-- Begin SOURCE RECORDS --

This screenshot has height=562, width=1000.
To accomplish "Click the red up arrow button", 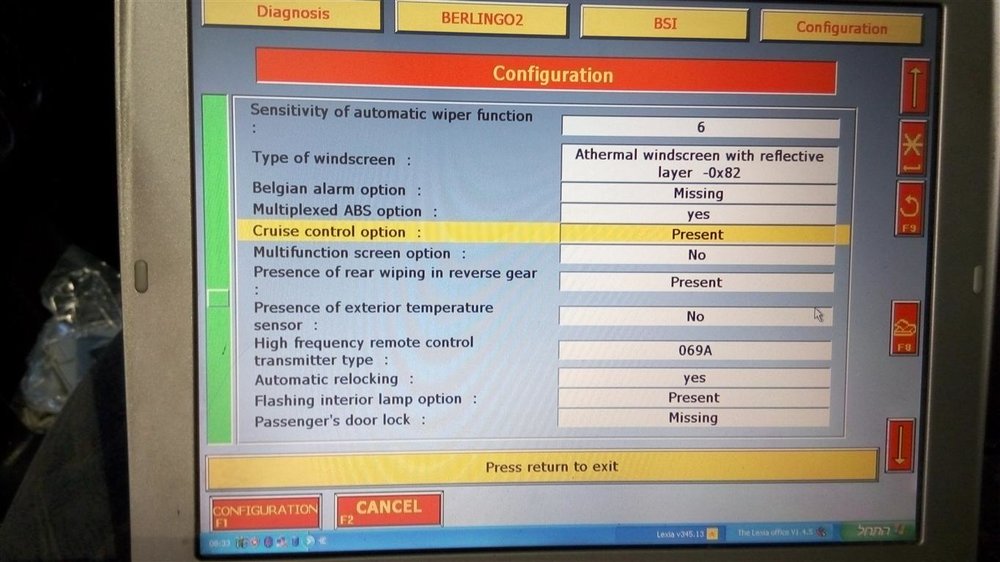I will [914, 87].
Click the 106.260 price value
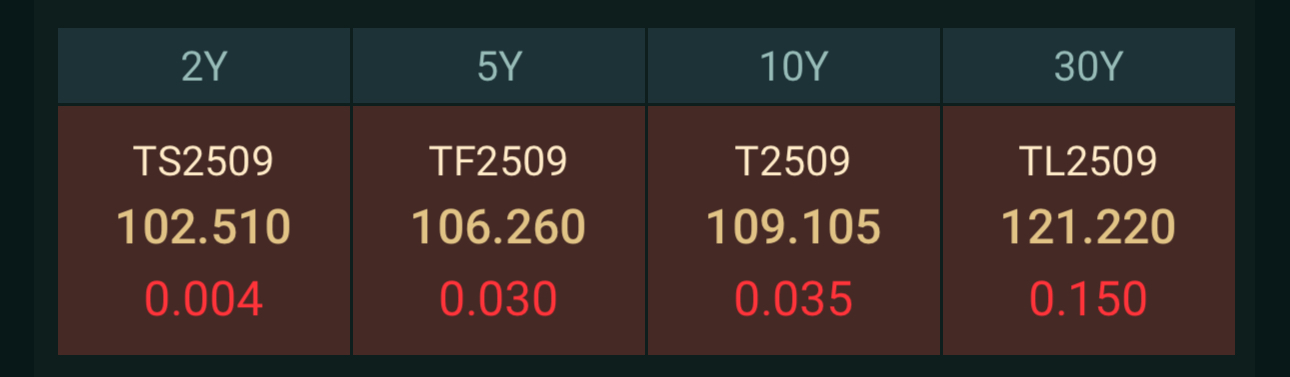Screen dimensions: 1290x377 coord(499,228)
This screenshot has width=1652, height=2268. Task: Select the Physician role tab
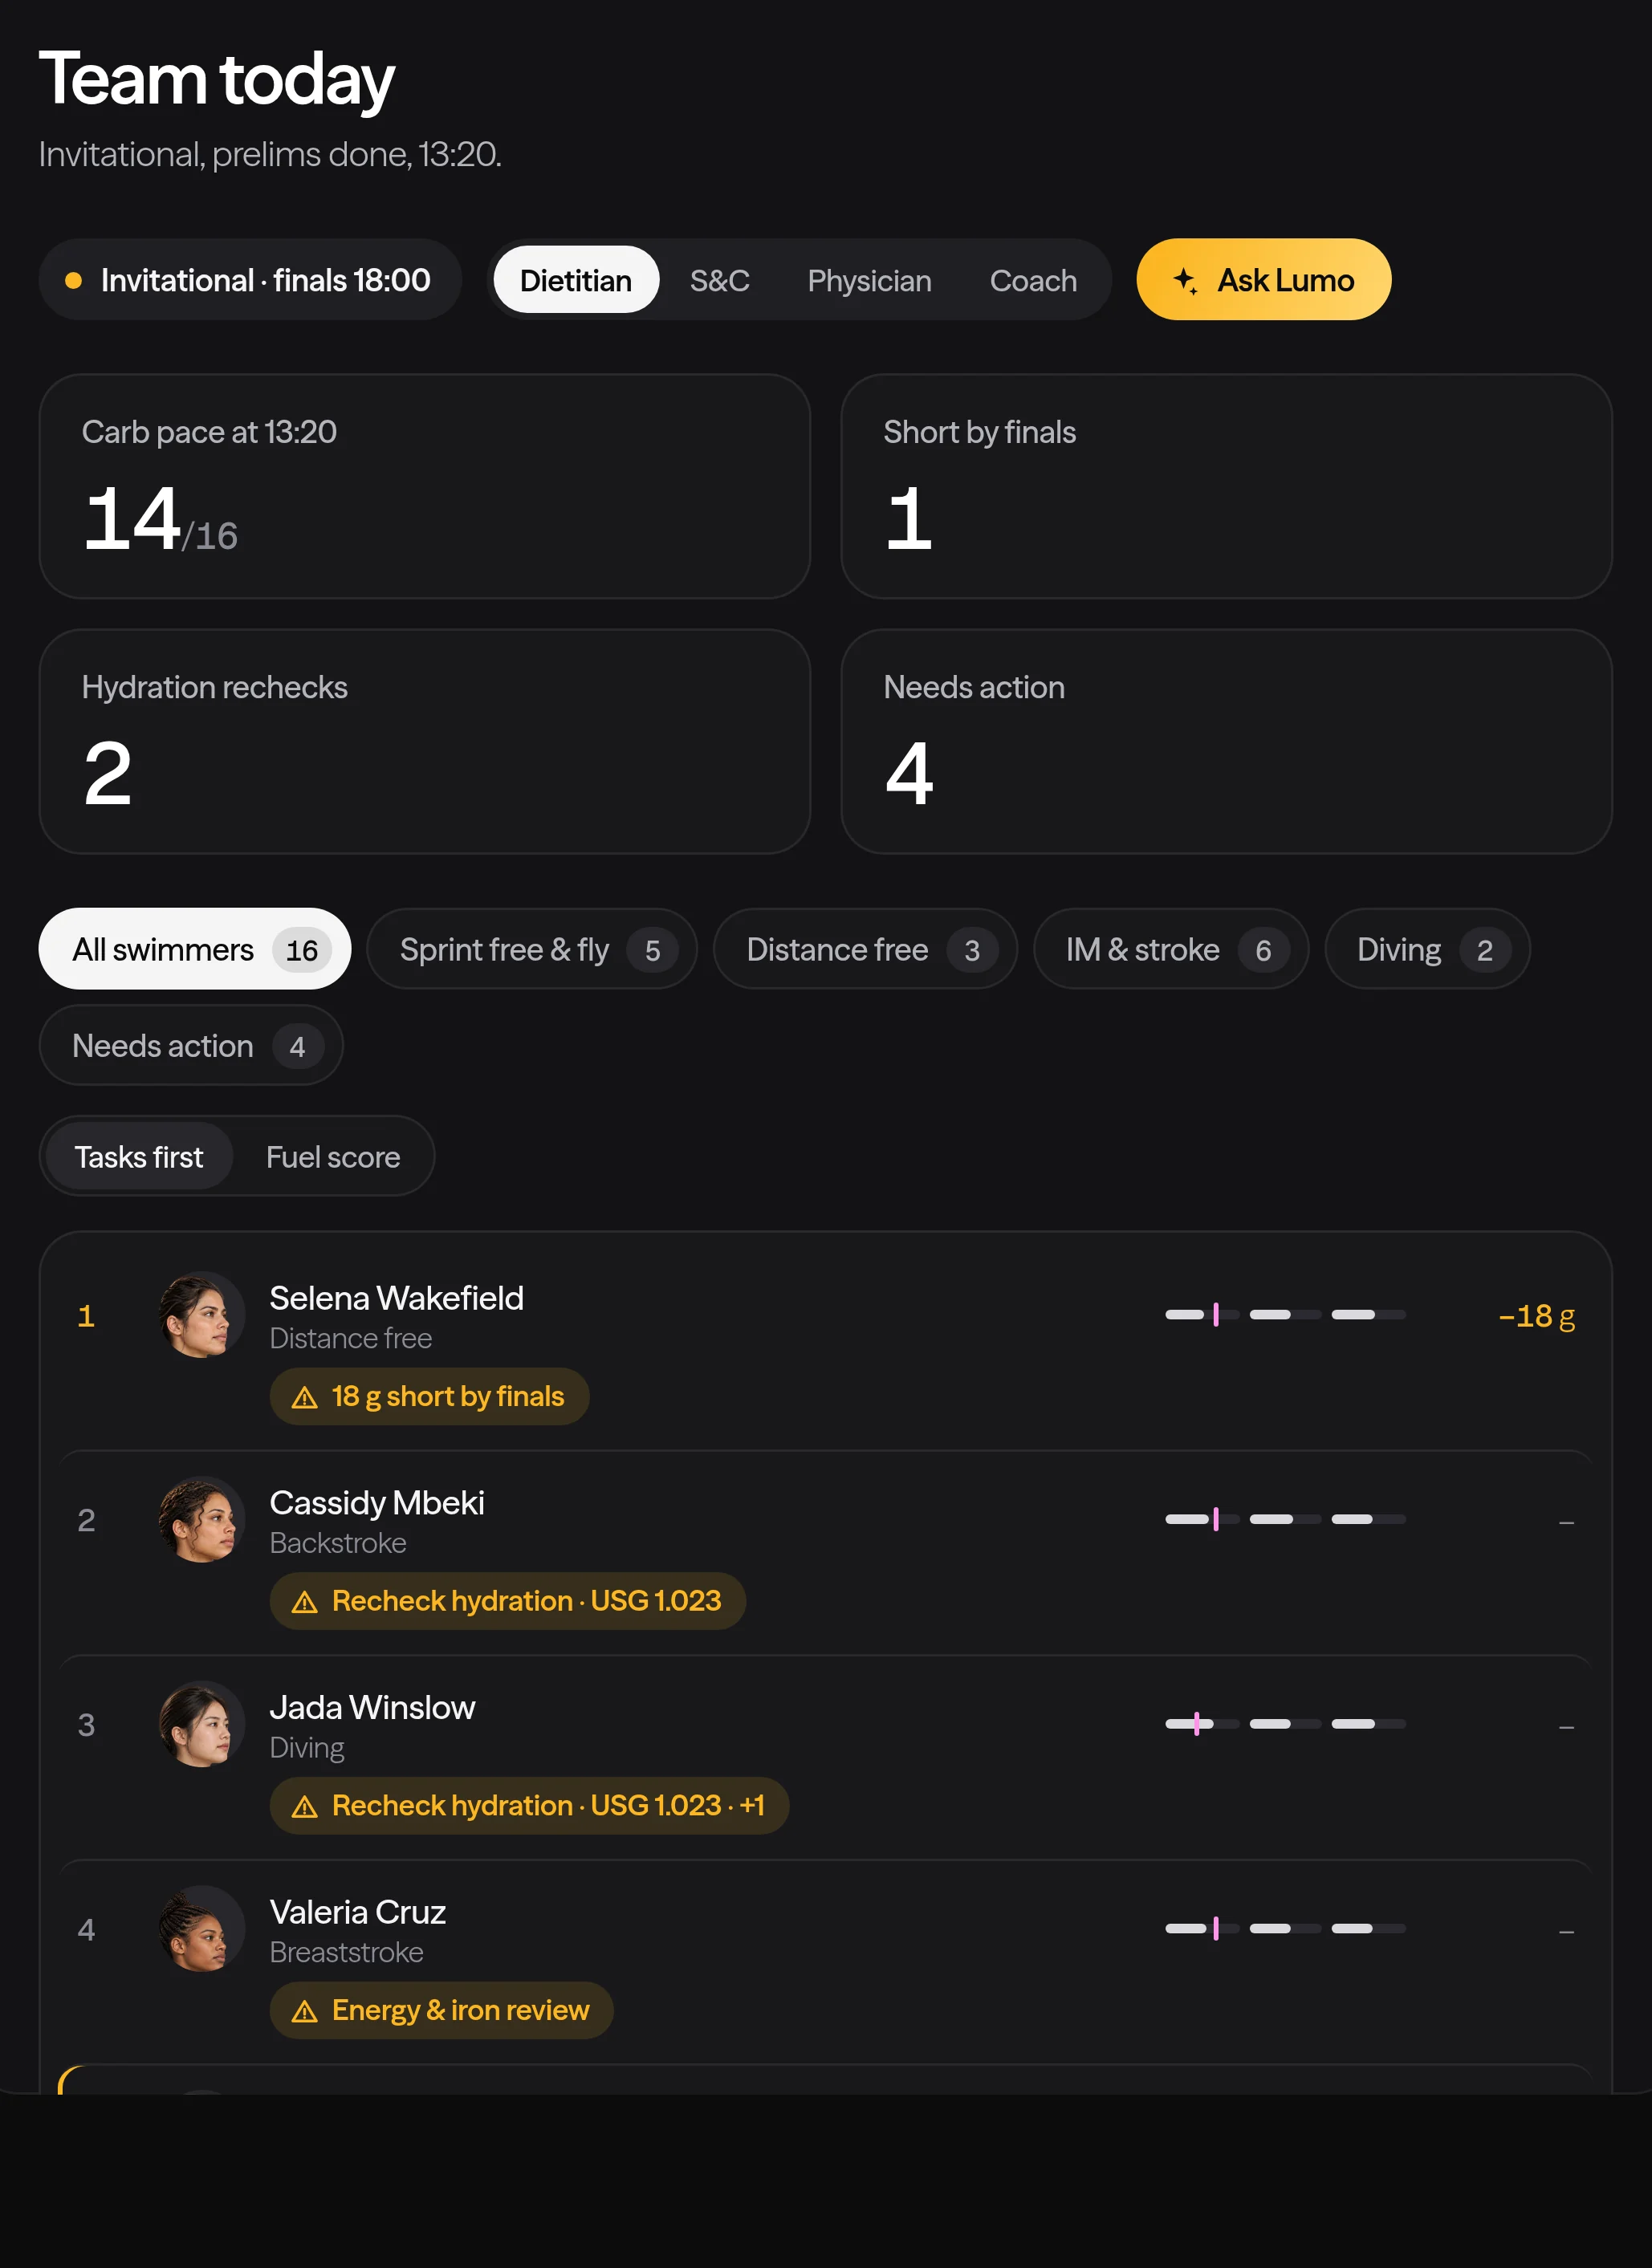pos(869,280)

-- End SOURCE RECORDS --

EXERCISE = Rewrite the lines from the one containing "This screenshot has width=1652, height=2268." through the end of the listing, both included, replacing "Physician" with "Nurse" and changing nothing else. Leave the pictures out of your answer.

RESULT OF THIS TASK =
This screenshot has width=1652, height=2268. Task: Select the Nurse role tab
pos(869,280)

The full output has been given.